Na⁺-independent transport of bipolar and cationic amino acids across the luminal membrane of the small intestine

The role of sodium in transport of bipolar and cationic amino acids and their interactions were examined in vitro by measuring unidirectional influx across the brush-border membrane of intact rat jejunal and rabbit ileal epithelia. The chloride-dependent and β-alanine inhibitable B^0,+ present in rabbit ileum was blocked by combining inhibition by β-alanine with Na⁺- or Cl^--free conditions. Under these conditions, lysine influx across the brush-border membrane is Na⁺ independent. All Na⁺-independent influx of cationic and bipolar amino acids is by a system b^0,+ equivalent in the brush-border membrane of both species, where a system y⁺ is not present. System b^0,+ is shown to be a potent exchanger of intracellular leucine for extracellular lysine and of intracellular lysine for extracellular leucine.
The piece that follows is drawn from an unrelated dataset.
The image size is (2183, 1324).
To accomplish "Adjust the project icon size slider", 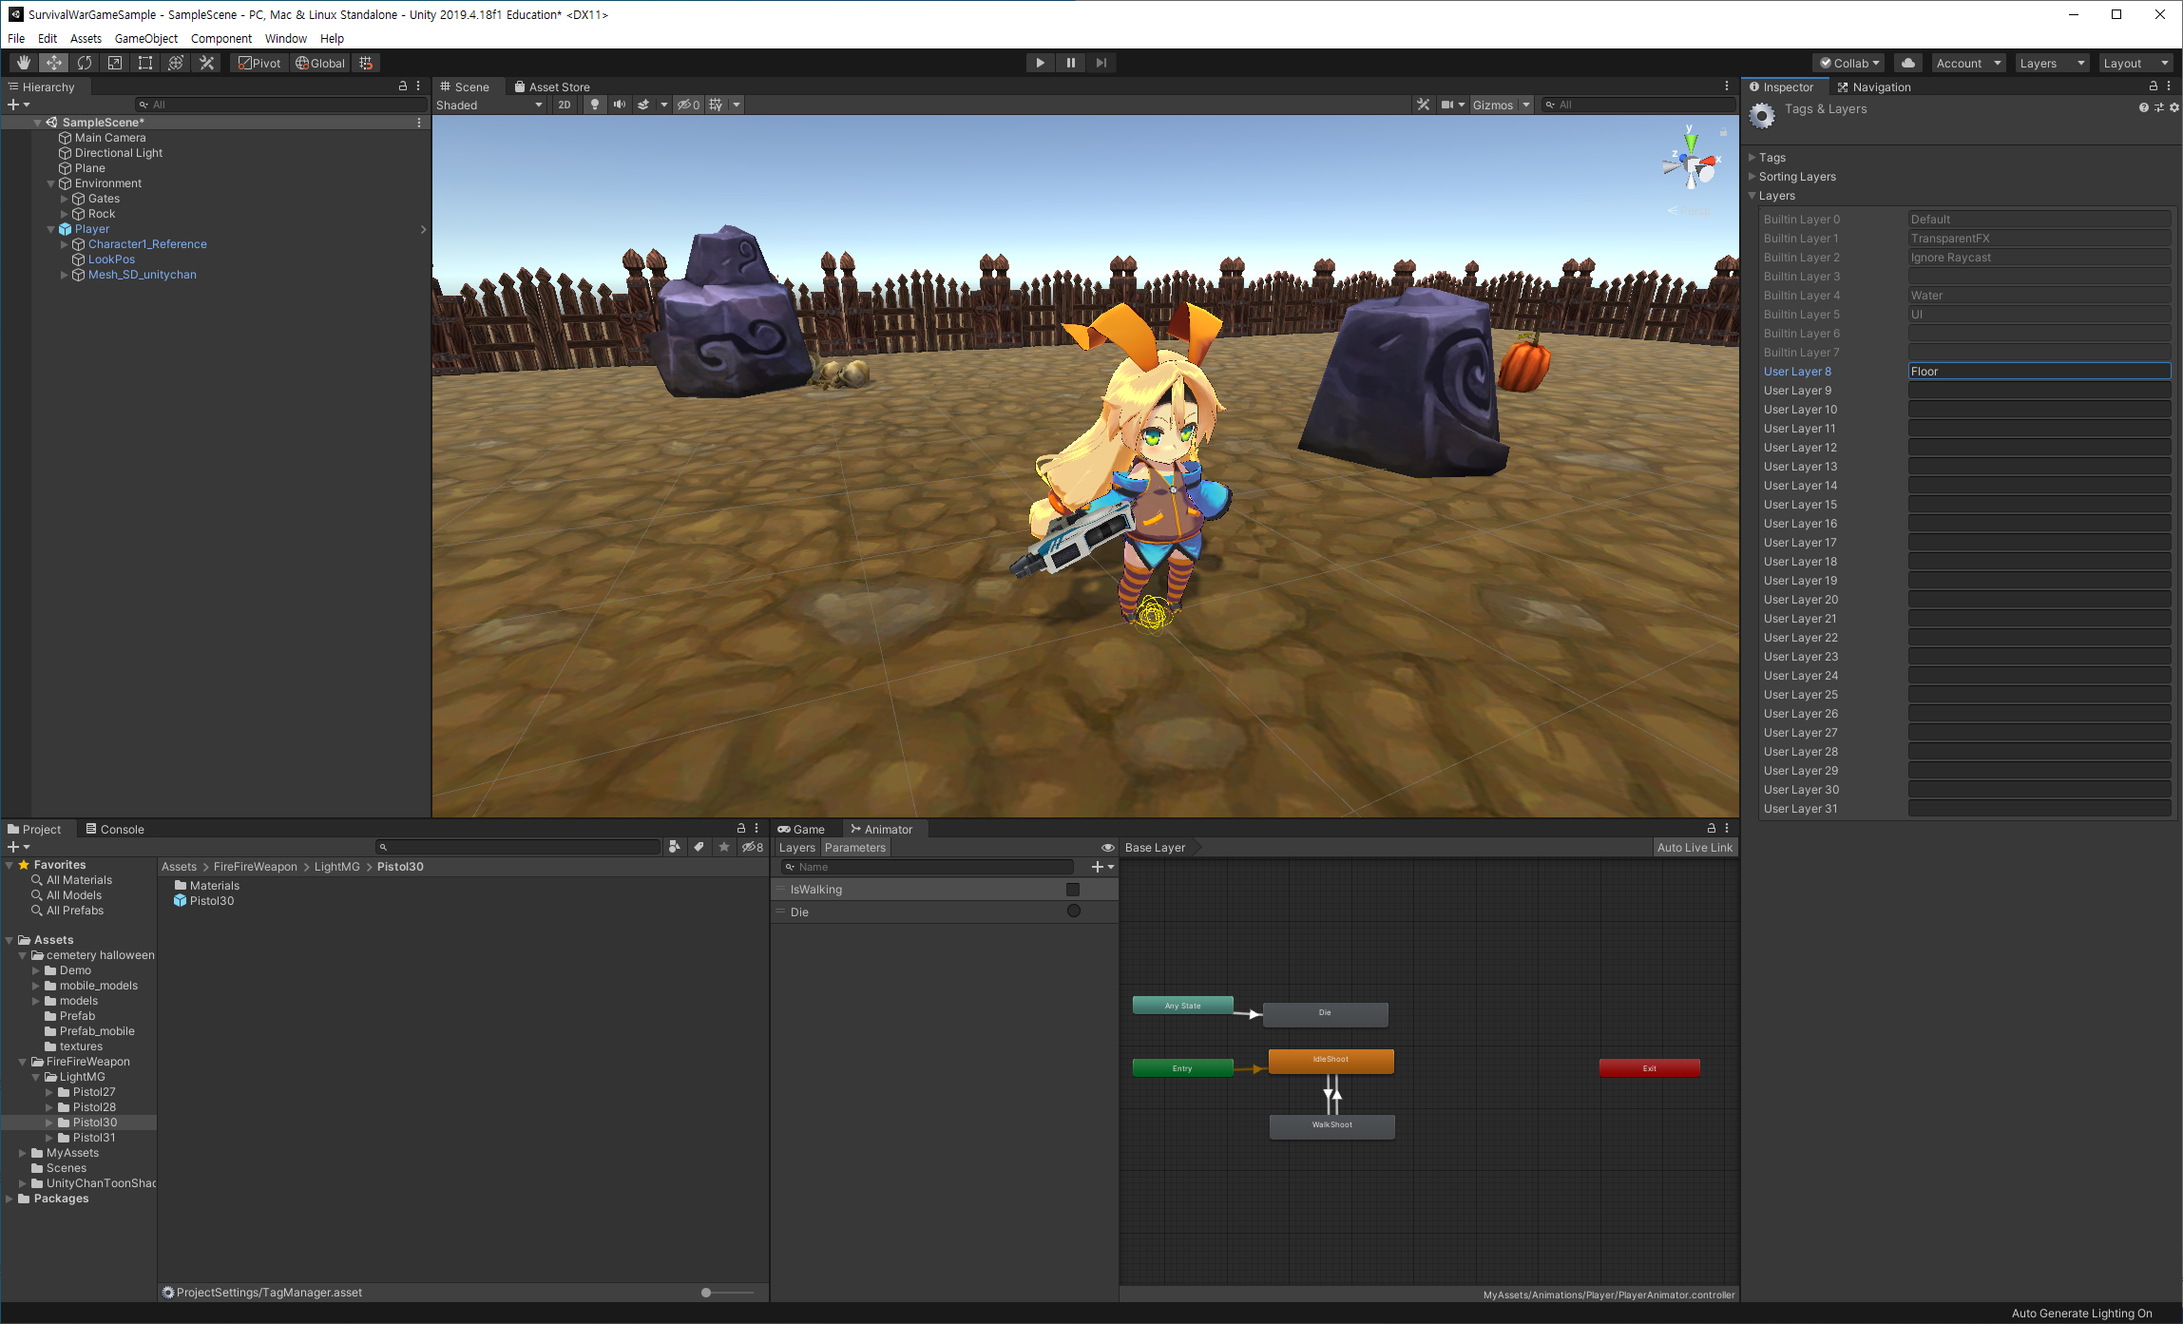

The model used to explain leucine stimulation of mucosa to serosa lysine transport can explain Na⁺ dependence of net lysine absorption. On the assumption that b^0,+ in situ, like the transporter induced by retroperitoneal brown adipose tissue in Xenopus laevi oocytes, acts as an obligatory exchanger, this model can also explain the effects of lysine on short-circuit current and net transport of sodium and the effect on transport capacity by preincubation at Na⁺-free conditions.